Es heißt ja, dass viele Rückenleiden davon kommen, dass wir zu viel sitzen. Ist das Sitzen auf dem Fahrrad besser?

Es ist ein anderes Sitzen. Auf dem Fahrrad haben Sie einen geraden Rücken, und durch das leichte Vorbeugen ist die tiefe Rückenmuskulatur angespannt. Deshalb hat Fahrradfahren einen sehr guten Trainingseffekt für die Rückenmuskulatur. Auf einem Stuhl zu sitzen, ist etwas anderes. Dabei ist das Problem gar nicht das Sitzen an sich, sondern dass 90 Prozent der Menschen falsch sitzen. Würde man den Schreibtischstuhl anpassen und das ergonomische Sitzen verinnerlichen, gäbe es wesentlich weniger Probleme.

In letzter Zeit sind alte Rennräder in Mode gekommen. Wie rückenfreundlich sind die?

Die Rennradhaltung per se ist eine Haltung, bei der Sie den Schwerpunkt weit vor die Pedalebene legen, um dadurch mehr Kraft auf die Pedale ausüben zu können. Das Problem ist: So eine Haltung kann nur richtig ausüben, wer einen stark trainierten Rücken hat. Wenn Sie den nicht haben, würde ich Ihnen nicht empfehlen, Rennrad zu fahren. Sie sollten ihre Rückenmuskulatur erst langsam daran gewöhnen und dann mit der Neigung weiter nach vorne gehen. Das bekommen Sie selbst schnell heraus, wenn Sie sich auf so ein Rennrad setzen und einfach mal untrainiert 50 Kilometer fahren. Dann haben Sie Rückenschmerzen. Aber das ist vor allem Muskelkater und muss nicht gleich gefährlich sein.

Thema Gangschaltung: Sollte man eher in hohen oder niedrigen Gängen fahren?

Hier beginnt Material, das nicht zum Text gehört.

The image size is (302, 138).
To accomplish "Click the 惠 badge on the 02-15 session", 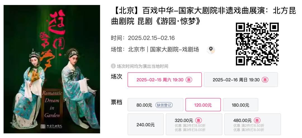I will [189, 80].
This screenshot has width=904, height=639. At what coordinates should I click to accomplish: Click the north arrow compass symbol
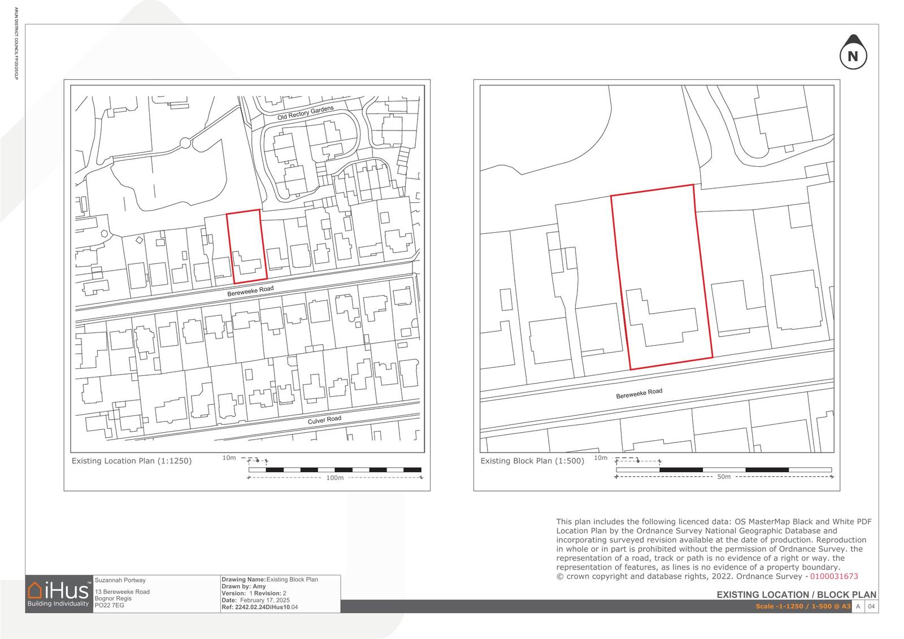click(853, 54)
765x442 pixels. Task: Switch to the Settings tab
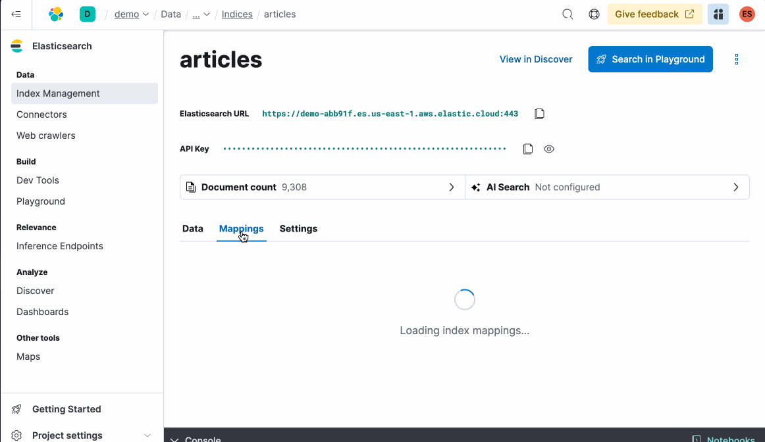coord(298,229)
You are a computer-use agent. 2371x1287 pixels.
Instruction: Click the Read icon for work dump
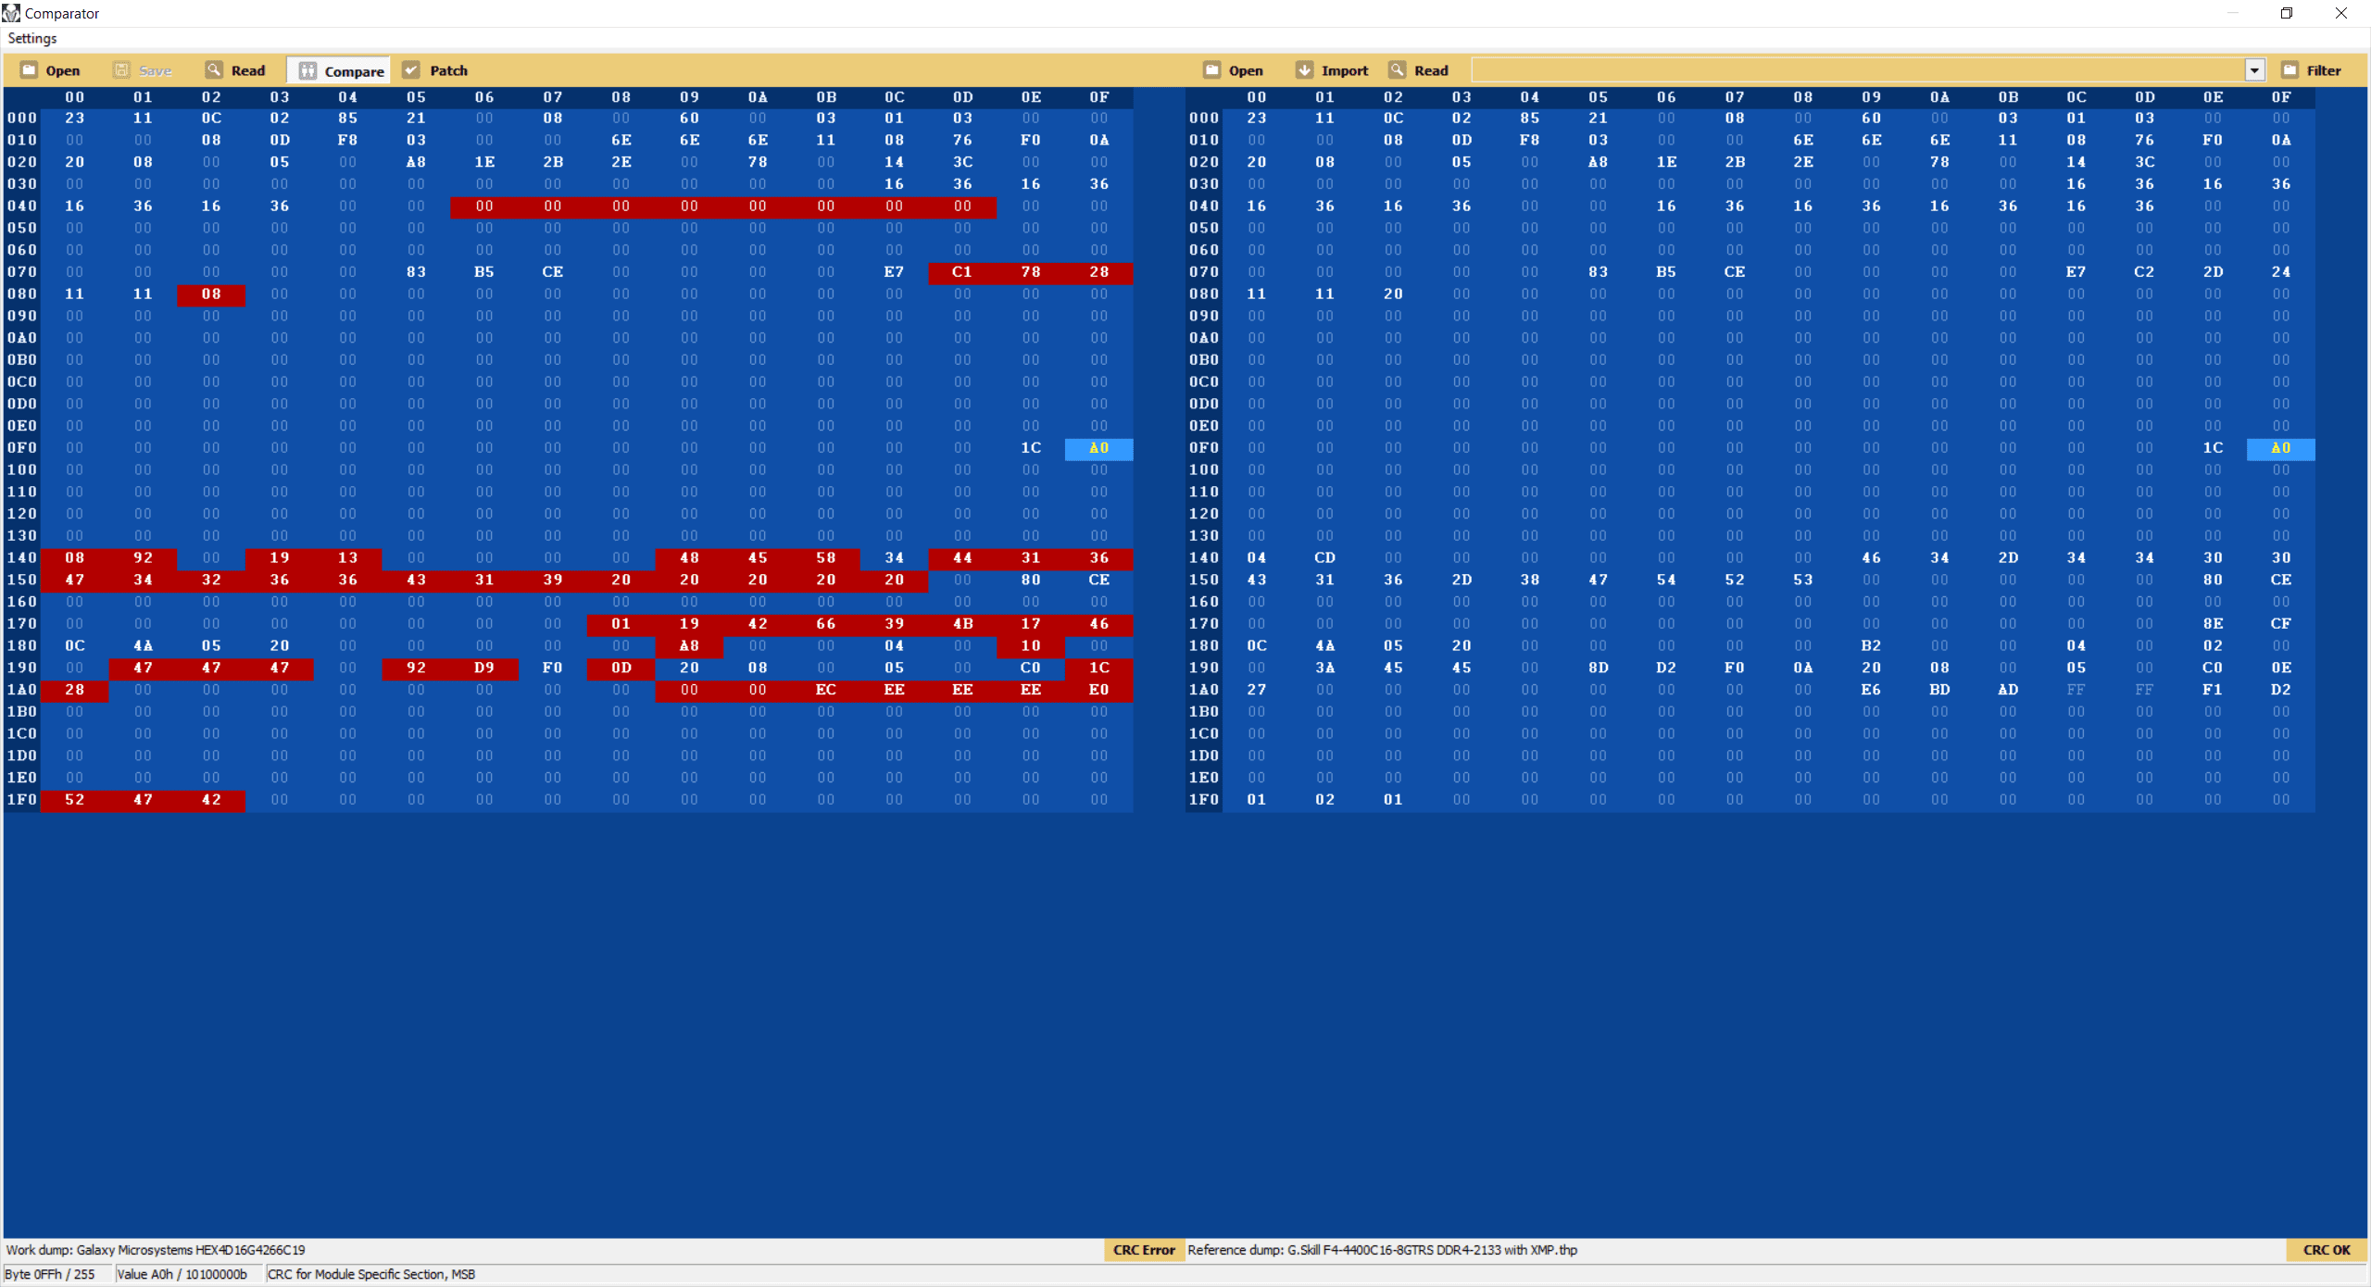coord(214,70)
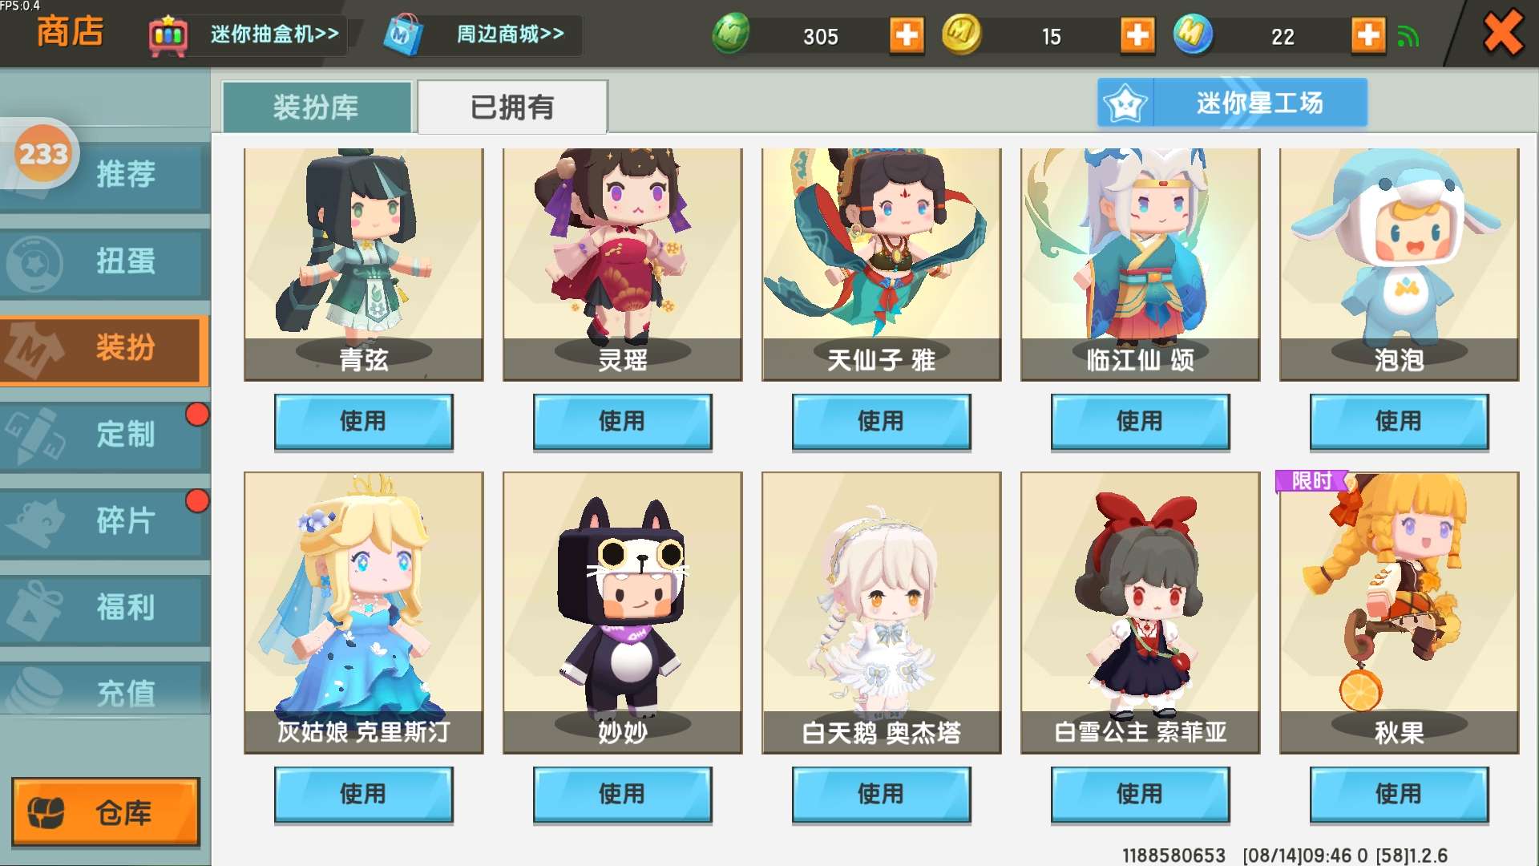Image resolution: width=1539 pixels, height=866 pixels.
Task: Open the 碎片 fragments section
Action: pos(104,521)
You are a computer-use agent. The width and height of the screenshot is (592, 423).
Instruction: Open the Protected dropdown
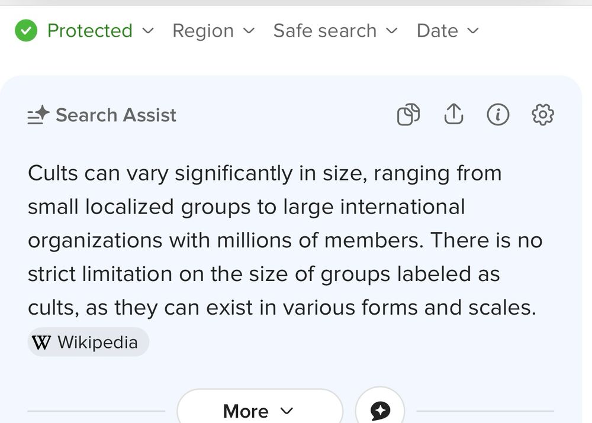click(x=90, y=31)
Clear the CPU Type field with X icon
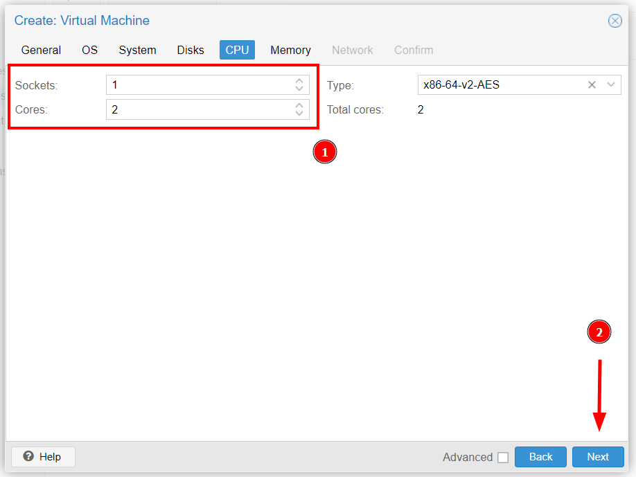Image resolution: width=636 pixels, height=477 pixels. [592, 85]
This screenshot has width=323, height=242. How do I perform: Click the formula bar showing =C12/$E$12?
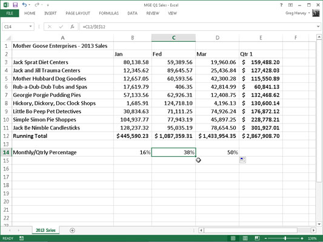point(198,27)
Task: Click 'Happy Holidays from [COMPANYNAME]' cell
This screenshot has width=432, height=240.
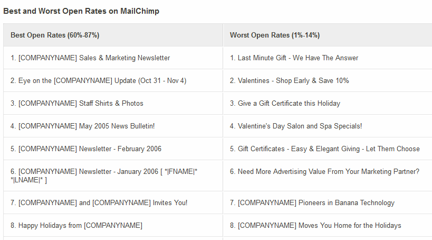Action: point(113,225)
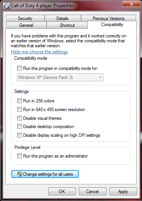This screenshot has width=142, height=201.
Task: Enable Disable display scaling on high DPI
Action: click(x=19, y=135)
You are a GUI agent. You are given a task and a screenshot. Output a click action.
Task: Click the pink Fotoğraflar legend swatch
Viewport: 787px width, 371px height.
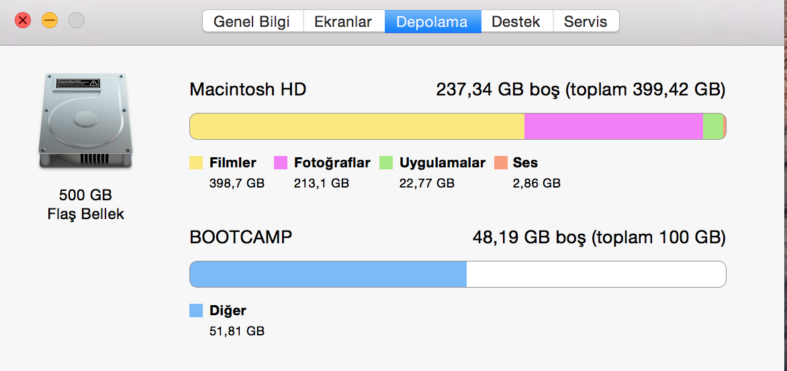point(281,163)
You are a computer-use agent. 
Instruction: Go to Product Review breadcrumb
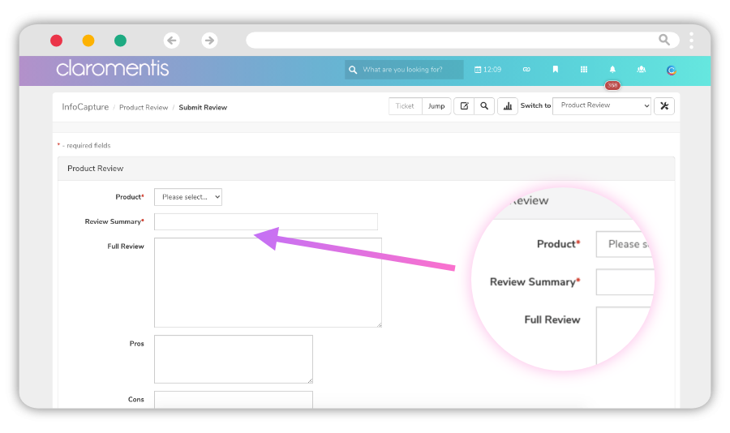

Man sollte eher einen niedrigen Gang wählen und eine höhere Umdrehungszahl der Pedale. Für die Gelenke sind hohe Gänge, bei denen Sie unheimlich viel Kraft brauchen, wesentlich ungünstiger.

Ist Radfahren bei richtiger Sitzposition denn auf Dauer unbedenklich?

Radfahren ist sehr gesund, und wie bei allen sportlichen Aktivitäten ist es wichtig, das richtige Maß einzuhalten. Man muss sich vor Überlastungen schützen. Aber an sich kann man mit dem Radfahren nicht viel falsch machen.

Miguel Alquiza ist Chefarzt des Zentrums für Wirbelsäulenchirurgie am Evangelischen Waldkrankenhaus Spandau und fährt selbst ein Trekkingrad.